A shell script that uses the python module pdf.tocgen by Krasjet to generate tables of content for my pdfs exported from markdown
- A Pic of what this does
- make sure you have pdftocgen installed with Python
pip install -U pdf.tocgen
- Specify an input pdf, output pdf name for the script, make sure it's executable
chmod +x
./pdf_toc_generator.sh blahblah.pdf blahblahoutput.pdf
or...
./pdf_toc_generator.sh "blahblah.pdf" "blahblahoutput.pdf"
- if you get an error like:
error: bad hierarchy level in row 16
-
it means that your heading heirarchy has some issues in your exported pdf's markdown header order
-
I struggle with this but the converter doesn't like it when you skip around headers unfortunately
-
correct
#
##
###
####
####
###
- incorrect
#
###
##
####
Essentially, I couldn't figure out an easy way to have sidebar tables of content for PDFs that come out of Obsidian. It hasn't been implemented into the editor itself yet as far as I know so I've made this hacky workaround to make it happen at least on the document heading level for me.
First, I used Krasjet's pdf.tocgen, which allowed me to extract the heading recipe as follows for my theme styling.

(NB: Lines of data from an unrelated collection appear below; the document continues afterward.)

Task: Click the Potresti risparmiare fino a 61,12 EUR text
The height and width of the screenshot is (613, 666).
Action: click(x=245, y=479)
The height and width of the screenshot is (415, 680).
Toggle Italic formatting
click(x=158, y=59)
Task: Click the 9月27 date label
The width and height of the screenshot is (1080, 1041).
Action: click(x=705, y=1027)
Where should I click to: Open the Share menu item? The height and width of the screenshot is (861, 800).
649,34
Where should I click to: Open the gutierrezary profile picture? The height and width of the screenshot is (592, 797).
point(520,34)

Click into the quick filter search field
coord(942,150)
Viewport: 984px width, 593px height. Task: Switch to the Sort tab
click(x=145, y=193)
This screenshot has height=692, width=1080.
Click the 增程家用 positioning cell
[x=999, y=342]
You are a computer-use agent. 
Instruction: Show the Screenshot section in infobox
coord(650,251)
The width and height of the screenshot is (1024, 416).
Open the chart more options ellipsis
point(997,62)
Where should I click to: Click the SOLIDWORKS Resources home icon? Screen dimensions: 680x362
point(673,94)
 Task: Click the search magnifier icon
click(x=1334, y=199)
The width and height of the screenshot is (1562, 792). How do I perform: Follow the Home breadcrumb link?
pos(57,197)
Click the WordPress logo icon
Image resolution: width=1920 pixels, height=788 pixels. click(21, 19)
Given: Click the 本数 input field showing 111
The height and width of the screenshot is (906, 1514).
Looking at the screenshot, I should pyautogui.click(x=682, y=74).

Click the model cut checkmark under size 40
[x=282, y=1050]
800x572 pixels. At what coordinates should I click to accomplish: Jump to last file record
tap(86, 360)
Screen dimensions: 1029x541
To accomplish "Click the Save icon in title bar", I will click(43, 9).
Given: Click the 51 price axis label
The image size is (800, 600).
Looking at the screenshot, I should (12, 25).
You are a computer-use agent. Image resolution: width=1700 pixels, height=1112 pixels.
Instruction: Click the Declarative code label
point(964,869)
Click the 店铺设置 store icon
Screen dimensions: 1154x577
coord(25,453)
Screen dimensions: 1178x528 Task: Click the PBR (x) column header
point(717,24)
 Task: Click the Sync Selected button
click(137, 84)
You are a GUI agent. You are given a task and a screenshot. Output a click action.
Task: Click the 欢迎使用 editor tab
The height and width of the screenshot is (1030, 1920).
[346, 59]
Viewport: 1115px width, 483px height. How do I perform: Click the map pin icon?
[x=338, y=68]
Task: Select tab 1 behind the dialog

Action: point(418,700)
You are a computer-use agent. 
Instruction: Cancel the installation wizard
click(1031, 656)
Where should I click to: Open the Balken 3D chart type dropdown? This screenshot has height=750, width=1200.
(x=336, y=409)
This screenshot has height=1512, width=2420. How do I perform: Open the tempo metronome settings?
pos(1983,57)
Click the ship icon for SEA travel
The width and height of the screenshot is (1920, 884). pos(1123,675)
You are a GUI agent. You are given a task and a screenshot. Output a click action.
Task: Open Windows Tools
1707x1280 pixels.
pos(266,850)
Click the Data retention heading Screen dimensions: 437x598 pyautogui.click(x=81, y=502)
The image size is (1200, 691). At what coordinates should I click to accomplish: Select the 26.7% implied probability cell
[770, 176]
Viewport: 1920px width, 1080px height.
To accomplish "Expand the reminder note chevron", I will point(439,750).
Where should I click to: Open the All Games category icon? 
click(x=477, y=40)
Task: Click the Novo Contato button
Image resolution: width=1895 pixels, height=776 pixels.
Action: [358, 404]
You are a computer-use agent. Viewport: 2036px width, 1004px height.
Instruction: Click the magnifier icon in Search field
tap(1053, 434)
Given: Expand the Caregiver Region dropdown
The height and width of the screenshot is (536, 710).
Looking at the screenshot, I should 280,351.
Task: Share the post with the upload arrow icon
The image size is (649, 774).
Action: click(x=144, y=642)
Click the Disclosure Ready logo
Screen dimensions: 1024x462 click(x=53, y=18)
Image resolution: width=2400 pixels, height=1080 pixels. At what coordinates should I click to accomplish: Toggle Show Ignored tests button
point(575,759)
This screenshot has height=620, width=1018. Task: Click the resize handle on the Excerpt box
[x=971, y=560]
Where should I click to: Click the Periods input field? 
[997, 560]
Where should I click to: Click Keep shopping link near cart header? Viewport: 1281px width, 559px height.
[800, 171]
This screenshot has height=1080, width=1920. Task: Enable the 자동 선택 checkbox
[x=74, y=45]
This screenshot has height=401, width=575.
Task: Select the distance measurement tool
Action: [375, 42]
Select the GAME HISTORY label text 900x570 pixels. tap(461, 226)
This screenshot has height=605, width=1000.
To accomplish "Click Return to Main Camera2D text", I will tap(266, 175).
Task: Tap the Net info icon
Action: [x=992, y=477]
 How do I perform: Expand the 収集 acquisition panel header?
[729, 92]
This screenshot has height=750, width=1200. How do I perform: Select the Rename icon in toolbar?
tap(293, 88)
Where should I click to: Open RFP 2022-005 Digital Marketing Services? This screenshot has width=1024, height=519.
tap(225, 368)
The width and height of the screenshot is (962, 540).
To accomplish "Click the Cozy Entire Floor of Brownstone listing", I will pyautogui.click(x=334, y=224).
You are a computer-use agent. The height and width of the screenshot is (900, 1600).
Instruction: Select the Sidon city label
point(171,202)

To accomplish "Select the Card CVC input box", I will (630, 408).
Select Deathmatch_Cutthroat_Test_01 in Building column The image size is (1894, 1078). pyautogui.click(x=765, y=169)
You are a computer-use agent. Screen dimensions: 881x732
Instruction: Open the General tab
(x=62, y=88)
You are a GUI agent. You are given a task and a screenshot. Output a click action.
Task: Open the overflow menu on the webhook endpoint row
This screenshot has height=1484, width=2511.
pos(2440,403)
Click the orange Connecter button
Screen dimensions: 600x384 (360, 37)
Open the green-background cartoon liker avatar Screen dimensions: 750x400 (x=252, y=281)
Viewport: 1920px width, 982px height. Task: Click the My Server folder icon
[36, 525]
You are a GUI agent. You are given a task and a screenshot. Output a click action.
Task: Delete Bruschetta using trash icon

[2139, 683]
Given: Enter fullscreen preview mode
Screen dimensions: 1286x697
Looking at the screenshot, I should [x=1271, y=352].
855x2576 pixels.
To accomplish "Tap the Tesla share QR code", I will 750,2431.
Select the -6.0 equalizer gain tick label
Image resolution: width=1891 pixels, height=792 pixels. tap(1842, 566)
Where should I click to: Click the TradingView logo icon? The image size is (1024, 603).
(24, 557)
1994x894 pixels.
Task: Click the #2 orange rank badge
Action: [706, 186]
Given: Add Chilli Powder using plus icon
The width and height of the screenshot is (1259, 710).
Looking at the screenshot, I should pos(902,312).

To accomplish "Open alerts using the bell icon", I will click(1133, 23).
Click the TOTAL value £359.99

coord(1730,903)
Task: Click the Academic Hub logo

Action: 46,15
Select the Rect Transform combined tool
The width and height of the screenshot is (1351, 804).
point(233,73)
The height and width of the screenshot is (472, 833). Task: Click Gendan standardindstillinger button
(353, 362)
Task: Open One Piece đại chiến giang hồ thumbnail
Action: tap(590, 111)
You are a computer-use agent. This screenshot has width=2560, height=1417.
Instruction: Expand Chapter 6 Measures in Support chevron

- I extracted this original TOML using a dummy pdf export with all 5 heading levels my theme has:
pdfxmeta -p 1 -a 1 in.pdf "Heading 1" >> recipe.toml
pdfxmeta -p 1 -a 2 in.pdf "Heading 2" >> recipe.toml
pdfxmeta -p 1 -a 3 in.pdf "Heading 3" >> recipe.toml
pdfxmeta -p 1 -a 4 in.pdf "Heading 4" >> recipe.toml
pdfxmeta -p 1 -a 5 in.pdf "Heading 5" >> recipe.toml
- yes I'm aware this could be even more automatic, but in order to get the headings you need to know the heading titles for it to pull styles
- since this is only for markdown where my styling isn't changing, this will work for me for every document I export for now
[[heading]]
# Heading 1
level = 1
greedy = true
font.name = "Inter-ExtraBold"
font.size = 15.025714874267578
[[heading]]
# Heading 2
level = 2
greedy = true
font.name = "Inter-SemiBold"
font.size = 12.020570755004883
[[heading]]
# Heading 3
level = 3
greedy = true
font.name = "Inter-SemiBold"
font.size = 10.292613983154297
[[heading]]
# Heading 4
level = 4
greedy = true
font.name = "Inter-SemiBold"
font.size = 9.391071319580078
[[heading]]
# Heading 5
level = 5
greedy = true
font.name = "Inter-SemiBold"
font.size = 8.414400100708008
- then the script dumps this recipe text out to a
recipe.toml
, which gets populated by pdftocgen with the contents of the pdf while generating the output
pdftocgen "$in" < recipe.toml | pdftocio -o "$out" "$in"
- I then remove the
recipe.toml
, because now it's more like a mirrored pdf than a template and can be regenerated.